A decisão ocorreu após a Procuradoria-Geral da República (PGR) se manifestar contra a flexibilização das restrições. O órgão sustentou que, diante do estágio atual das investigações, existe risco de evasão caso os investigados deixem o país e defendeu a manutenção das medidas.
Mendonça seguiu o entendimento apresentado pela Procuradoria e manteve as cautelares.
No caso de Guilherme Sodré, a defesa havia solicitado autorização para uma viagem à Itália entre 3 e 13 de setembro de 2026. O roteiro previa passagens por Veneza, Florença e Roma. Segundo os advogados, a viagem teria relação com a participação de Guilherme na 61ª Bienal de Veneza. Ele integraria a instalação “Juntó”, do artista Ayrson Heráclito, com uma obra pertencente à sua coleção pessoal.
A defesa também afirmou que Guilherme possui compromissos profissionais no exterior e não apresentaria risco de fuga. Entre os argumentos utilizados estavam a residência fixa, o patrimônio e as atividades profissionais mantidas no Brasil. Os advogados também citaram o casamento dele com uma desembargadora do Tribunal de Justiça da Bahia.
A PGR, porém, considerou que as circunstâncias apontadas pela defesa não seriam suficientes para afastar a necessidade das restrições. O órgão argumentou que a suspensão do passaporte e a proibição de saída do país devem permanecer enquanto as investigações estiverem em estágio inicial, justamente para evitar uma eventual evasão.
Pedido de Eduardo Sodré
Eduardo Sodré também pediu autorização para realizar viagens internacionais entre agosto e outubro deste ano. De acordo com a defesa, parte dos deslocamentos teria caráter institucional e estaria relacionada às atividades exercidas por ele como secretário de Meio Ambiente da Bahia.

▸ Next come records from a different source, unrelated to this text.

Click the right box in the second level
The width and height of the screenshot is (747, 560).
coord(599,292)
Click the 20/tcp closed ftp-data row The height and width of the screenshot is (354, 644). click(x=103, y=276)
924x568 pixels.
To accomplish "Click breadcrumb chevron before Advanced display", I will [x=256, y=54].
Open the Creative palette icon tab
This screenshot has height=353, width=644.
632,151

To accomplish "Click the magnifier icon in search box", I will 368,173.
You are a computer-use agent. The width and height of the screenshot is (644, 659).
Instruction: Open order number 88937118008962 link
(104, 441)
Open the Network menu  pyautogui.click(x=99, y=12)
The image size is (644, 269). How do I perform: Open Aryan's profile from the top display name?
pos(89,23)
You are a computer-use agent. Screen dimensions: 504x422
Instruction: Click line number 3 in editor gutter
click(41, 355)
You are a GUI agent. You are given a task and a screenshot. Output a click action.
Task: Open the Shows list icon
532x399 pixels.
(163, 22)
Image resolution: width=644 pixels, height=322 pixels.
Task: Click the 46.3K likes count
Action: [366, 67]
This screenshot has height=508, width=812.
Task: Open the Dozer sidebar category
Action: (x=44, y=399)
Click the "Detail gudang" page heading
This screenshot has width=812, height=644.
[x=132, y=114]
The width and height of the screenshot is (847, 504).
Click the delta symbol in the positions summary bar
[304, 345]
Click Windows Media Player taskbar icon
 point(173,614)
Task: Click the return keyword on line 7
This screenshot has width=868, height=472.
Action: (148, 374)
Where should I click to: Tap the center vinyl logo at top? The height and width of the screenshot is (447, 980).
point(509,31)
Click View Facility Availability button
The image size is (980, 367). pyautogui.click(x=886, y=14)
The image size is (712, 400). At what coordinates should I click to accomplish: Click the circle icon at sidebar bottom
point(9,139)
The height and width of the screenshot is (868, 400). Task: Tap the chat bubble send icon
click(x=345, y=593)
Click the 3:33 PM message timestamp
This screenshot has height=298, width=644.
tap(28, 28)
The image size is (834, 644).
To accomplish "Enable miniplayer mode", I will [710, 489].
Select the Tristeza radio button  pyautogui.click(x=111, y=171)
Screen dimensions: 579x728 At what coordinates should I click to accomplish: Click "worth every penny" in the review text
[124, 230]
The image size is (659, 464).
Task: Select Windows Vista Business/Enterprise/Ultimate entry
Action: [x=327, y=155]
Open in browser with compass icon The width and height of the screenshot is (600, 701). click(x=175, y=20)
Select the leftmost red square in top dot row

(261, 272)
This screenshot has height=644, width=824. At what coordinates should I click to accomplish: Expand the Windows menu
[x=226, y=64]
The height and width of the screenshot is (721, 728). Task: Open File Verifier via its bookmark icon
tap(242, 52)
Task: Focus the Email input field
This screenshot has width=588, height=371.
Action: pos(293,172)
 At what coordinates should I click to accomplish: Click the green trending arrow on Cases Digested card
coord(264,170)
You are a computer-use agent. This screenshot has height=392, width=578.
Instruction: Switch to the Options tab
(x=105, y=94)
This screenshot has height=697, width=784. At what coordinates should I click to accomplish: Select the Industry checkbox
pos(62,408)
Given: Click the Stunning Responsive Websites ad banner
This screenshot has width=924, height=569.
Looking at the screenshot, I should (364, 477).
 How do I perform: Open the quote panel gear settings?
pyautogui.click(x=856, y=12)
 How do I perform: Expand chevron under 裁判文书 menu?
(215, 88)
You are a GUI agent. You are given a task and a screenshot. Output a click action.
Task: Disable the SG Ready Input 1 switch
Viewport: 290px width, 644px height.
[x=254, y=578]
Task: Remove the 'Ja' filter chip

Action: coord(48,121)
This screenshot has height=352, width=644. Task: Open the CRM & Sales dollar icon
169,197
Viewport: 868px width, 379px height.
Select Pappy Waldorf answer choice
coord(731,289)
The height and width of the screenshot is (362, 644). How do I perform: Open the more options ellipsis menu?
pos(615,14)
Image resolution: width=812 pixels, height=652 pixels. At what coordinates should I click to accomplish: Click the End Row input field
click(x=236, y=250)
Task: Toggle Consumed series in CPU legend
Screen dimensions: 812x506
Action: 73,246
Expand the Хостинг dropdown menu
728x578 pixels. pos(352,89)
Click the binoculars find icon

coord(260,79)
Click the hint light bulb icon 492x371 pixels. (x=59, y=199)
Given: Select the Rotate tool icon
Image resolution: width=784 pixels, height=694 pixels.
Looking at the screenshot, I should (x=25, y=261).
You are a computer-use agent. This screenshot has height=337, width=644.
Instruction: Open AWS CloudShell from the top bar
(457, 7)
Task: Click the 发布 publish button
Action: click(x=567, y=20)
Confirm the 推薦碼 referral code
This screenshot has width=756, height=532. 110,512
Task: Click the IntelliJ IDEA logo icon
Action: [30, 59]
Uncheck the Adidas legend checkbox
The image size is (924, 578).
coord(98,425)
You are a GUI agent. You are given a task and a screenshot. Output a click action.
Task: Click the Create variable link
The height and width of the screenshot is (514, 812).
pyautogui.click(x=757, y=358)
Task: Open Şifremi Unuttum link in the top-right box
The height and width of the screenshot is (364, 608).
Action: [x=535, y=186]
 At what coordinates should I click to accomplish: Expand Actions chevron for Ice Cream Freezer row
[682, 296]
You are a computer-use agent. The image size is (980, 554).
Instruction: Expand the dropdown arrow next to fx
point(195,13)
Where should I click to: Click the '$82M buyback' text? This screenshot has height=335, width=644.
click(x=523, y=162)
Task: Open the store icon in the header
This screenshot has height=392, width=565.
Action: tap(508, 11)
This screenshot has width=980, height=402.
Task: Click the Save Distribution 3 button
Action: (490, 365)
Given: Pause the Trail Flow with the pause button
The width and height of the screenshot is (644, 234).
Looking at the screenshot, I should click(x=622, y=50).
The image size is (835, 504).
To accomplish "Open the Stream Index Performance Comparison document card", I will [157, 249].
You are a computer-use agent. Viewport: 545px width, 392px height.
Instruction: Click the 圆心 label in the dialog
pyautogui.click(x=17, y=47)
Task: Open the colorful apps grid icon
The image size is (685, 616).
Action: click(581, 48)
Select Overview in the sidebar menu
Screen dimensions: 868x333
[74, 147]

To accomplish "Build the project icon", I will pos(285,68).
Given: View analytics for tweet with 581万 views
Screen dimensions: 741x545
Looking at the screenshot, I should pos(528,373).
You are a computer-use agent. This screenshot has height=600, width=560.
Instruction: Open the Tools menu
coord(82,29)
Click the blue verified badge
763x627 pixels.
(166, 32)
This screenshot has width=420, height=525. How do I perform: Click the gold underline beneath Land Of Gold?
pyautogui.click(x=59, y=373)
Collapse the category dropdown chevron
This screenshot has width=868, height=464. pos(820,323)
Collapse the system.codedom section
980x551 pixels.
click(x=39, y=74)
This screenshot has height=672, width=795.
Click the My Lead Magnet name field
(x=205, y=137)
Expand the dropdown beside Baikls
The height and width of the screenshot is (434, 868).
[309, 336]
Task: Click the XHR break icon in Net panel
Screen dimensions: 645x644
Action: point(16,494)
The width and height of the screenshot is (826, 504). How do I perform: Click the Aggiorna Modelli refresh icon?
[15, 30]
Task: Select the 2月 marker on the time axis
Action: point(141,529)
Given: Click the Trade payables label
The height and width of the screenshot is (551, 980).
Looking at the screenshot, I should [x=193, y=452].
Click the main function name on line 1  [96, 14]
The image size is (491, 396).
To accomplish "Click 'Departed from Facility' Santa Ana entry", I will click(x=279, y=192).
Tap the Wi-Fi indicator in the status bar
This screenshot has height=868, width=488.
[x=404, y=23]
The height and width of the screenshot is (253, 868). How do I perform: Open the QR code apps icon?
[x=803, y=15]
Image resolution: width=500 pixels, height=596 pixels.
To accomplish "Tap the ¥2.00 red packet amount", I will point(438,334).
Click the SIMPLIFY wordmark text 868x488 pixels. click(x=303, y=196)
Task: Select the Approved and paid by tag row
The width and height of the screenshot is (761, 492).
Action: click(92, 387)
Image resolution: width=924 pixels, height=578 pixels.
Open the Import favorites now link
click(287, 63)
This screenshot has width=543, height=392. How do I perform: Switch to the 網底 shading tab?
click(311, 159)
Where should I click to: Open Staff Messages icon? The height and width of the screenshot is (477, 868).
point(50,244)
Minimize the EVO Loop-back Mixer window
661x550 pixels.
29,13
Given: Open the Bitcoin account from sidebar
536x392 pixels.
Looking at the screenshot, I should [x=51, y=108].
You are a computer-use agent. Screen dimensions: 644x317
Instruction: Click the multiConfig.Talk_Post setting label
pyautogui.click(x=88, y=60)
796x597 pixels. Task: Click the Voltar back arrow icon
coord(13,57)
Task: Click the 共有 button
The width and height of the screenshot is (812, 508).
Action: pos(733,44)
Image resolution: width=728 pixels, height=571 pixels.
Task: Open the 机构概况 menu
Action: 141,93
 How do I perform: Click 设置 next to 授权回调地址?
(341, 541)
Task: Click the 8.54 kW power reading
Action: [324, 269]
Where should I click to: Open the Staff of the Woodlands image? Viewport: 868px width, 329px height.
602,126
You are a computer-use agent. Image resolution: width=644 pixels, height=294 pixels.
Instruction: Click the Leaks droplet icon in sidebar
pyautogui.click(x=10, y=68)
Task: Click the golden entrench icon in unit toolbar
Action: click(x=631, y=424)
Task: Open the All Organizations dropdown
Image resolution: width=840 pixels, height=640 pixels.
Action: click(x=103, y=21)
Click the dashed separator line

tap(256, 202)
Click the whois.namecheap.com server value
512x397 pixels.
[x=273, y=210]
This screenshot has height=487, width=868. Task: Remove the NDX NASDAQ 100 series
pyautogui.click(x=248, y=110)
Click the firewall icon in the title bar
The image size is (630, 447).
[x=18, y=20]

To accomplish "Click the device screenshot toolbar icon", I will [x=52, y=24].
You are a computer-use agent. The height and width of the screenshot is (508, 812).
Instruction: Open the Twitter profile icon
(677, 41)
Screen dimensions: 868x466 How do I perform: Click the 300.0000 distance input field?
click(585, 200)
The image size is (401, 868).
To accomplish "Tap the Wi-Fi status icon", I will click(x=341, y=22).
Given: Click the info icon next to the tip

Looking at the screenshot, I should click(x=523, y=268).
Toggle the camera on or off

A PGR se posicionou contra o pedido. Segundo o Ministério Público, a condição financeira de Eduardo poderia facilitar uma eventual permanência no exterior e dificultar o andamento das investigações.
Com base na manifestação da Procuradoria, Mendonça decidiu manter as medidas cautelares e negou as autorizações para que os dois investigados deixassem o Brasil.